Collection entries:
— BEGIN —
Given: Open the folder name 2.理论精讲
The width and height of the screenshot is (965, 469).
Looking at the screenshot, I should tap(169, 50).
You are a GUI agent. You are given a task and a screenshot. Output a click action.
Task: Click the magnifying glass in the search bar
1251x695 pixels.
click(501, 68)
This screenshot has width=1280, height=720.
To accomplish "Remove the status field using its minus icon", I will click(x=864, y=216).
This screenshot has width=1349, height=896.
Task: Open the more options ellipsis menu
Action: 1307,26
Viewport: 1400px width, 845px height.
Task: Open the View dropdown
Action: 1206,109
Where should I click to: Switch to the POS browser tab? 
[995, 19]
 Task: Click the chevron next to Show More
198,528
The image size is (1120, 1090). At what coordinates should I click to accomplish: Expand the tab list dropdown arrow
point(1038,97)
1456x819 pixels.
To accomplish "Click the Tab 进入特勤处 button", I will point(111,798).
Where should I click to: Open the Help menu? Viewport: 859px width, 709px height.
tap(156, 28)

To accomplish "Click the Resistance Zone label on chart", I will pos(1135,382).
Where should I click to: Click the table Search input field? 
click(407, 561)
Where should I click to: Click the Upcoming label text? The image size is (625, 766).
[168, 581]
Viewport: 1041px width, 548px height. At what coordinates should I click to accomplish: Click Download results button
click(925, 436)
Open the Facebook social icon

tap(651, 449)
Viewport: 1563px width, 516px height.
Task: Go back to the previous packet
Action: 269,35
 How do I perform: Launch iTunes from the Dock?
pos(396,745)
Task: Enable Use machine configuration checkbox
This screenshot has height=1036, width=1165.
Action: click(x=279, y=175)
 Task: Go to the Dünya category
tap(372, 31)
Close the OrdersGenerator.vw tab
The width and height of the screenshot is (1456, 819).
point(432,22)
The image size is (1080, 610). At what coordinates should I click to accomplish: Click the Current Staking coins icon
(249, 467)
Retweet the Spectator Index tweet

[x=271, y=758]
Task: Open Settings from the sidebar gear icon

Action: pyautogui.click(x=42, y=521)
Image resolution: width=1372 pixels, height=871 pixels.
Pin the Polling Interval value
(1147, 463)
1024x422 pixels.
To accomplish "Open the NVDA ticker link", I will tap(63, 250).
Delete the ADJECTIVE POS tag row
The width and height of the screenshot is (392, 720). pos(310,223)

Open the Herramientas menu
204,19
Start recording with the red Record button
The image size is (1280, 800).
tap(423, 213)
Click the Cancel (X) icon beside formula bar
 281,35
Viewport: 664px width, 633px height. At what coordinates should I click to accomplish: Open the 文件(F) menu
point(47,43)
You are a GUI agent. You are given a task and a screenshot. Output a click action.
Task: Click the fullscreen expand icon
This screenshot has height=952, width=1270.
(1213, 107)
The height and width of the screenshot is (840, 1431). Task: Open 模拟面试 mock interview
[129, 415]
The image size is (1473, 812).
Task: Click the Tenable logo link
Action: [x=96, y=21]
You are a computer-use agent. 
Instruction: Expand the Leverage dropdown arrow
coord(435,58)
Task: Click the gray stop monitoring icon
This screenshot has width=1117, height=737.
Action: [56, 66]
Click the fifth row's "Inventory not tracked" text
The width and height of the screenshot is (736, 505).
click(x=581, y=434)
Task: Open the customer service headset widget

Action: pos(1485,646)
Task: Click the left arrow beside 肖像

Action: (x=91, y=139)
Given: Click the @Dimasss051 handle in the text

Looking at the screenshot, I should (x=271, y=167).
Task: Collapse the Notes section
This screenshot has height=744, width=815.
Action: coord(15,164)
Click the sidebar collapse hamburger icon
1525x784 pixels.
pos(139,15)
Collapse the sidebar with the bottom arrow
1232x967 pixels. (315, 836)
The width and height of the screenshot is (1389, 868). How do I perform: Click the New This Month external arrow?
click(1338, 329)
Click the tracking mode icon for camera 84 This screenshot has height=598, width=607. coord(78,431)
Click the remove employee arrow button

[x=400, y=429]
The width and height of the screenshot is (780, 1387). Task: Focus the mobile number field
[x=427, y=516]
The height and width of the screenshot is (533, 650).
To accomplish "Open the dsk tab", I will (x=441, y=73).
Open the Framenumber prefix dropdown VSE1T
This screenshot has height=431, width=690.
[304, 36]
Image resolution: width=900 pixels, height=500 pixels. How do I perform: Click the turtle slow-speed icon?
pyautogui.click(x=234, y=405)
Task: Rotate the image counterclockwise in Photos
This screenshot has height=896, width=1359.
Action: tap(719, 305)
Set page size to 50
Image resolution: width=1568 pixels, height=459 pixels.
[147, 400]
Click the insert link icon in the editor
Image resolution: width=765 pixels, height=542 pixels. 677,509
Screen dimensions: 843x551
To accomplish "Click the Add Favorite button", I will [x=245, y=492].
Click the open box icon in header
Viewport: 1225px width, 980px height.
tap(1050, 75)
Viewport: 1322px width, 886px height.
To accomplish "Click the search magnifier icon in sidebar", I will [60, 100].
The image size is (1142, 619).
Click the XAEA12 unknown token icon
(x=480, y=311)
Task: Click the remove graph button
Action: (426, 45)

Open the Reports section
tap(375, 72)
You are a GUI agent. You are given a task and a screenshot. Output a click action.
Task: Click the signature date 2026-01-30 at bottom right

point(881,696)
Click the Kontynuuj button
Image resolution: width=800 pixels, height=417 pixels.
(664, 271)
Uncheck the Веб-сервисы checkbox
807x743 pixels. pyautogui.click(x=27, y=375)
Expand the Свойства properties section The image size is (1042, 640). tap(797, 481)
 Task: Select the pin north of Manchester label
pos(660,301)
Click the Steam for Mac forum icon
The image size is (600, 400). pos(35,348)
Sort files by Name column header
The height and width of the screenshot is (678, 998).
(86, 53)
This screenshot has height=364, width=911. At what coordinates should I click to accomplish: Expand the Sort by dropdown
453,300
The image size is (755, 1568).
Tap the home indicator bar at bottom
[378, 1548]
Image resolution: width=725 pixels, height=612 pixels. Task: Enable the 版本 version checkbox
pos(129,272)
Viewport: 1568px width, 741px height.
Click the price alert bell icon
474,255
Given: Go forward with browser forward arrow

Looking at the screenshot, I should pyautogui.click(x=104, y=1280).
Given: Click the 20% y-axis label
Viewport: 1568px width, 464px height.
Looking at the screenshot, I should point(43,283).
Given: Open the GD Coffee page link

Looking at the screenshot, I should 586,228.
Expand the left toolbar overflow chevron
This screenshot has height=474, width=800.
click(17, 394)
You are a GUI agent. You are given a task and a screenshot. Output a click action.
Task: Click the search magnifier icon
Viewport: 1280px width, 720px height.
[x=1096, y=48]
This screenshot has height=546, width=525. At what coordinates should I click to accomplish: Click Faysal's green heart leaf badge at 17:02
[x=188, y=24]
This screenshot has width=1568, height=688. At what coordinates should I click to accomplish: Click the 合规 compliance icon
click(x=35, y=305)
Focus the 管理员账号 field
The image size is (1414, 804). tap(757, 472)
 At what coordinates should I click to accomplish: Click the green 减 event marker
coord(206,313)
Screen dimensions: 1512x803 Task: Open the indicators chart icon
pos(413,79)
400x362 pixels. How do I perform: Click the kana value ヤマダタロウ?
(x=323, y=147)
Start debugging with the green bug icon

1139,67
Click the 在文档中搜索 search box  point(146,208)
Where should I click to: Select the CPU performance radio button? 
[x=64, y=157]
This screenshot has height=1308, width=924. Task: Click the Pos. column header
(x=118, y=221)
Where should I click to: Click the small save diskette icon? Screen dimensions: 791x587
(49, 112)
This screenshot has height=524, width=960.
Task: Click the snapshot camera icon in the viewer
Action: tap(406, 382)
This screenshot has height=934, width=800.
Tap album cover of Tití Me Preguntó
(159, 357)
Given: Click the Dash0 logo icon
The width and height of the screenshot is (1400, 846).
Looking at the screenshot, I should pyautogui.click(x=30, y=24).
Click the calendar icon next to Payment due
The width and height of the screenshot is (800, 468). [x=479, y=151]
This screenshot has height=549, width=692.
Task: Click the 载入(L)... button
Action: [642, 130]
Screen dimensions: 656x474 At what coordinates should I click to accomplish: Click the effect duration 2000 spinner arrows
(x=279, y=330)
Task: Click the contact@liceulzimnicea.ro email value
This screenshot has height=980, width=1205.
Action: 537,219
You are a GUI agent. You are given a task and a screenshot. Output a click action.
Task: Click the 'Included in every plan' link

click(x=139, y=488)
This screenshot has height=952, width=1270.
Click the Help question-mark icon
— END —
- **To do**
Starting at the beginning of the data and ending at the line containing "point(1038,97)", rewrite the lines with "magnifying glass" replaced by "search icon". Leave everything else unchanged.

- **The result**
Given: Open the folder name 2.理论精讲
The width and height of the screenshot is (965, 469).
Looking at the screenshot, I should tap(169, 50).
You are a GUI agent. You are given a task and a screenshot. Output a click action.
Task: Click the search icon in the search bar
1251x695 pixels.
click(501, 68)
This screenshot has width=1280, height=720.
To accomplish "Remove the status field using its minus icon", I will click(x=864, y=216).
This screenshot has width=1349, height=896.
Task: Open the more options ellipsis menu
Action: 1307,26
Viewport: 1400px width, 845px height.
Task: Open the View dropdown
Action: 1206,109
Where should I click to: Switch to the POS browser tab? 
[995, 19]
 Task: Click the chevron next to Show More
198,528
The image size is (1120, 1090). At what coordinates should I click to accomplish: Expand the tab list dropdown arrow
point(1038,97)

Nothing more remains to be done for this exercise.